PROBLEMS AND TASKS |
• a. Reproduce the feminism essay word for word from "Though Plath wrote" to "and no others.".
• b. In the feminism essay, list everything the quoted passage says the figs do while the speaker sits unable to decide.

PASSAGE |
__________

Why I choose to stand with today’s feminists

The great writer Sylvia Plath, describing her own personal trouble in one of her thematic expressions, captured in a dramatic and vivid form the dilemma of a modern-day woman.

She wrote: “From the tip of every branch, like a fat purple fig, a wonderful future beckoned and winked. One fig was a husband and a happy home and children, and another fig was a famous poet and another fig was a brilliant professorbeyond and above these figs were many more figs I couldn’t quite make out.”

She continued: “I saw myself sitting in the crotch of this fig tree starving to death, just because I couldn’t make up my mind which of the figs I would choose. I wanted each and every one of them but choosing one meant losing all the rest, and, as I sat there, unable to decide, the figs began to wrinkle and go black, and one by one, they plopped to the ground at my feet”

Sadly, this all-time consuming concern ended in her own suicide after failing to effect a workable synthesis.

Though Plath wrote over half a century ago, her concern still remains the dilemma of today’s woman who society has chained to an existence not of her own making.


Consciously or perhaps unconsciously, a woman’s societal role has always been reduced to wifehood and motherhood. The prevailing customs and traditions of the society have been designed to guarantee her fulfillment of these roles and no others.

__________

COLLECTED DATA |

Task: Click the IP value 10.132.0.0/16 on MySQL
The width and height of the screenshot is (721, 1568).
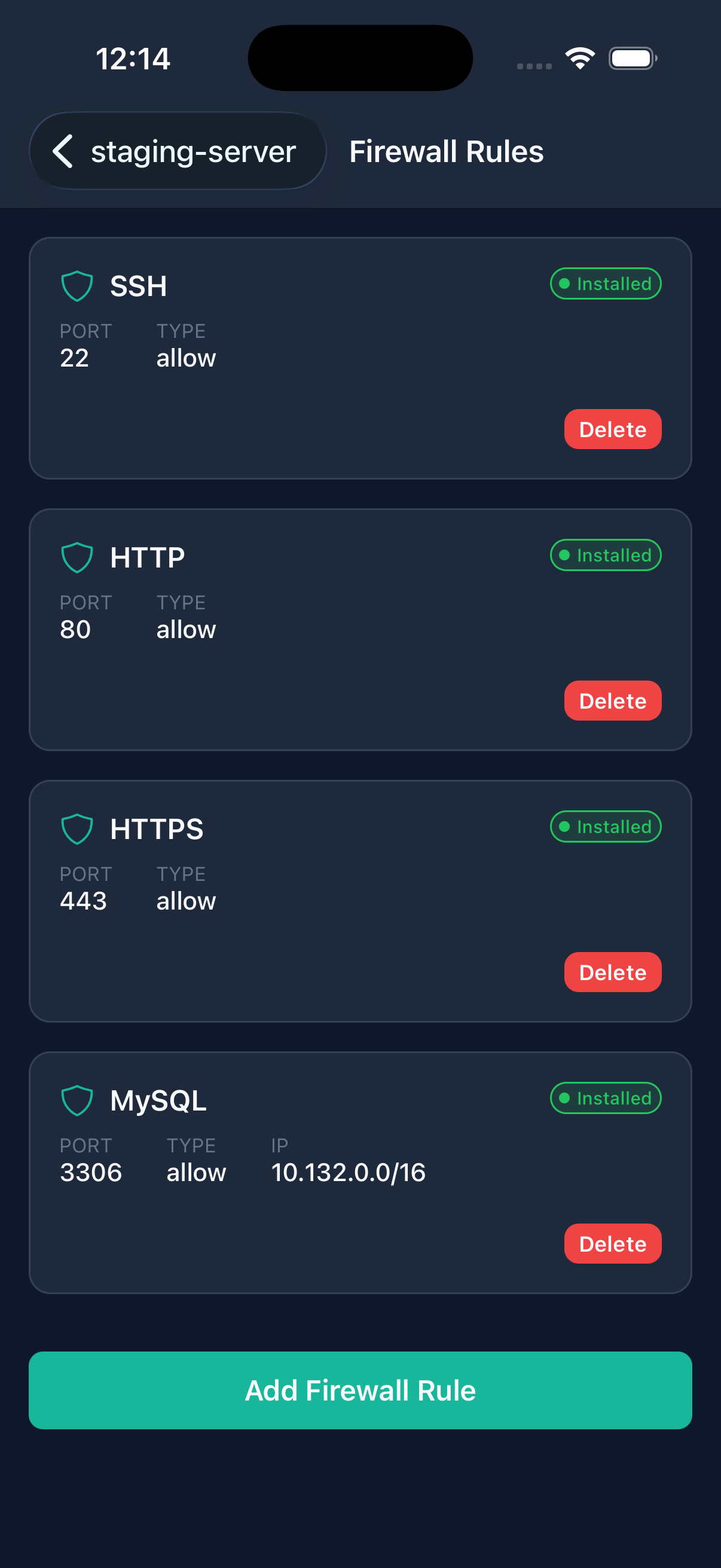Action: click(x=347, y=1172)
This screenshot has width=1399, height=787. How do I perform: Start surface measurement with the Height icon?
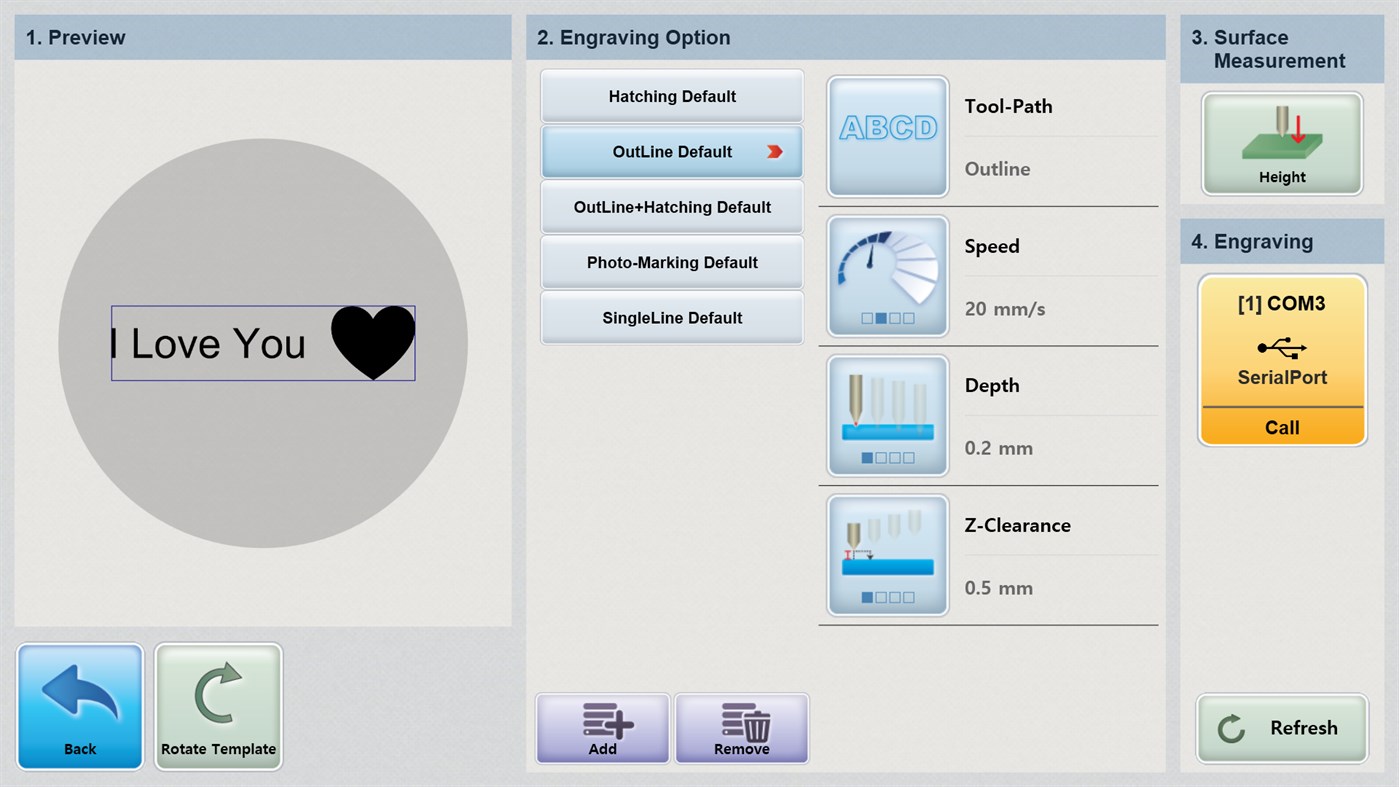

__________

RESULTS FOR THE EXERCISE |
• a.
Though Plath wrote over half a century ago, her concern still remains the dilemma of today’s woman who society has chained to an existence not of her own making.


Consciously or perhaps unconsciously, a woman’s societal role has always been reduced to wifehood and motherhood. The prevailing customs and traditions of the society have been designed to guarantee her fulfillment of these roles and no others.

• b.
- They begin to wrinkle.
- They go black.
- One by one, they plop to the ground at the speaker's feet.